Reproduce the rows below with every instance of "Click" swapped for "Tap", changing nothing else, and omit the pictures from the reproduction.

═══

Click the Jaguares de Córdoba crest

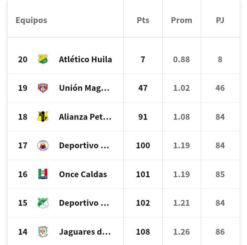coord(43,232)
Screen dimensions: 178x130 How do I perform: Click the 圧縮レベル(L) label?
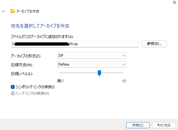pos(22,73)
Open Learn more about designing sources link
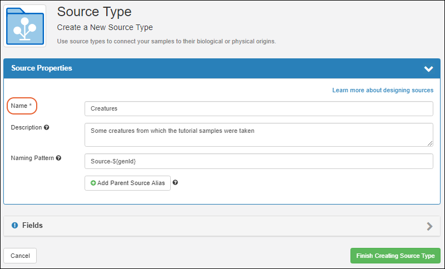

═══

**Solution to the exercise:**
Tap the Jaguares de Córdoba crest

coord(43,232)
Screen dimensions: 178x130 How do I perform: Tap the 圧縮レベル(L) label?
pos(22,73)
Open Learn more about designing sources link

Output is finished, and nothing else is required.